Wednesday, May 7, 2008

Tax Help - Husband & Wife Small Businesses



The Small Business and Work Opportunity Tax Act of 2007 changes the treatment of qualified joint ventures of married couples. They are no longer required to be treated as partnerships.

The provision generally permits a qualified joint venture whose only members are a husband and wife filing a joint return not to be treated as a partnership for Federal tax purposes.

A qualified joint venture is a joint venture involving the conduct of a trade or business, if all the following apply:

  • The only members of the joint venture are a husband and wife.
  • Both spouses materially participat in the trade or business.
  • Both spouses elect to have the provision apply.

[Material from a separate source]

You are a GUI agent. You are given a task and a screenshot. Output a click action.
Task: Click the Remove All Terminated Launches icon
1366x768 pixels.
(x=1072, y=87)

Under the provision, a qualified joint venture conducted by a husband and wife who file a joint return is not treated as a partnership for Federal tax purposes. All items of income, gain, loss, deduction and credit are divided between the spouses in accordance with their respective interests in the venture.

Each spouse takes into account his or her respective share of these items as a sole proprietor. Thus, it is anticipated that each spouse would account for his or her respective share on the appropriate form, such as Schedule C.

For purposes of determining net earnings from self-employment, each spouse's share of income or loss from a qualified joint venture is taken into account just as it is for Federal income tax purposes under the provision (i.e., in accordance with their respective interests in the venture).

This generally does not increase the total tax on the return, but it does give each spouse credit for social security earnings on which retirement benefits are based. However, this may not be true if either spouse exceeds the social security tax limitation.